In [None]:
from deephaven_server import Server
s = Server(port=10000, jvm_args=["-Xmx40g", "-Dprocess.info.system-info.enabled=false", "-DAuthHandlers=io.deephaven.auth.AnonymousAuthenticationHandler"])
s.start()

### Simulate streaming Amazon data

First, we want to stream the Amazon review dataset in real-time. The Amazon dataset is static, so we will use [`TableReplayer`](https://deephaven.io/core/docs/how-to-guides/replay-data/) to simulate a real-time review stream. If you have a real-time review stream in a format like Kafka, you can directly use the stream without needing to simulate it.

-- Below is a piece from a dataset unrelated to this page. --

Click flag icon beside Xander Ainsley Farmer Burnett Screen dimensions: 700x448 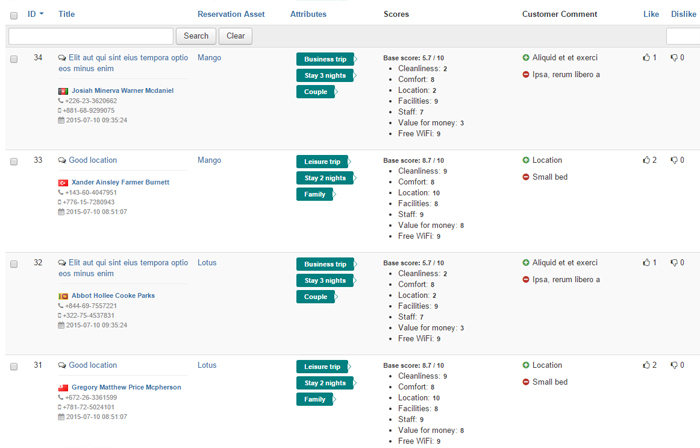pyautogui.click(x=63, y=183)
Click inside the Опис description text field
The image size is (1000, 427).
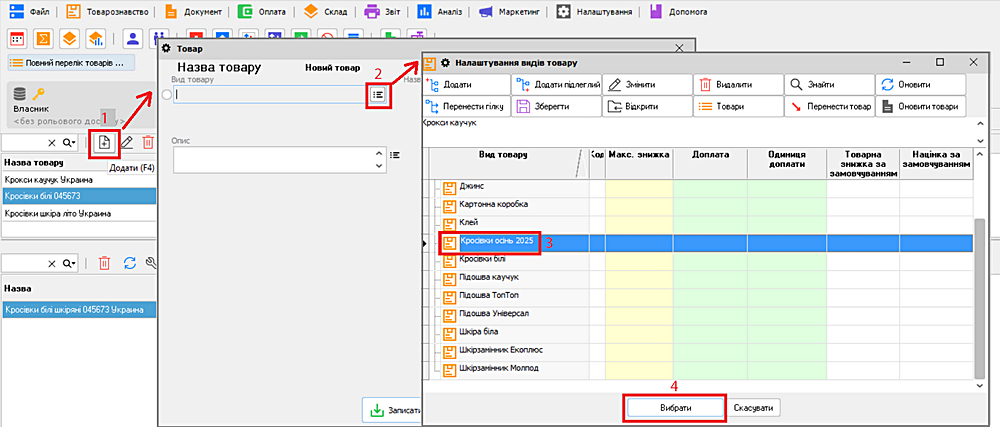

Start by importing the necessary libraries.

In [None]:
from deephaven import parquet, dtypes
from deephaven.table import TableDefinition
from deephaven.replay import TableReplayer
from deephaven.time import to_j_instant

from deephaven_ipywidgets import DeephavenWidget

Now, read the Amazon reviews into a Parquet table with [Deephaven's Parquet module](https://deephaven.io/core/docs/how-to-guides/data-import-export/parquet-import/).

In [None]:
# create table definition for review datasets
reviews_def = TableDefinition({
    "rating": dtypes.double,
    "title": dtypes.string,
    "text": dtypes.string,
    "parent_asin": dtypes.string,
    "user_id": dtypes.string,
    "timestamp": dtypes.long
})

# read reviews into a single table
reviews = parquet.read(
    "../amazon-data/reviews/",
    file_layout=parquet.ParquetFileLayout.FLAT_PARTITIONED,
    table_definition=reviews_def
)

# convert timestamp to date-time timestamps
reviews = (
    reviews
    .update("timestamp = epochMillisToInstant(timestamp)")
    .sort("timestamp")
)

In [None]:
display(DeephavenWidget(reviews))

The `reviews` table has 25.6 million observations spanning 9 months. Streaming through all of those observations in real time would take... 9 months. Instead, we randomly sample 1 in 10,000 reviews and replay that data at 10,000x speed. This emulates Amazon's real-world review frequency and lets us visualize long-term trends in just a few minutes.

In [None]:
# minimum time from filtered table - faster to use UI than to compute with a query
min_time = to_j_instant("2023-01-01T00:00:00.000Z")

# create replay start time and end time
replay_start_time = to_j_instant("2024-01-01T00:00:00Z")
replay_end_time = to_j_instant("2024-01-01T00:36:00Z")

# replay data at 10,000x speed
data_speed = 10_000

# randomly sample data and create a timestamp that increments at 10,000x original speed
reviews = (
    reviews
    .where("random() < 1 / data_speed")
    .update([
        "dist = (long)floor((timestamp - min_time) / data_speed)",
        "replay_timestamp = replay_start_time + dist"
    ])
    .drop_columns("dist")
)

Now, replay the data with Deephaven's [`TableReplayer`](https://deephaven.io/core/docs/how-to-guides/replay-data/).

In [None]:
# create table replayer and start replay
reviews_replayer = TableReplayer(replay_start_time, replay_end_time)
reviews_ticking = reviews_replayer.add_table(reviews, "replay_timestamp").drop_columns("replay_timestamp")
reviews_replayer.start()

In [None]:
display(DeephavenWidget(reviews_ticking))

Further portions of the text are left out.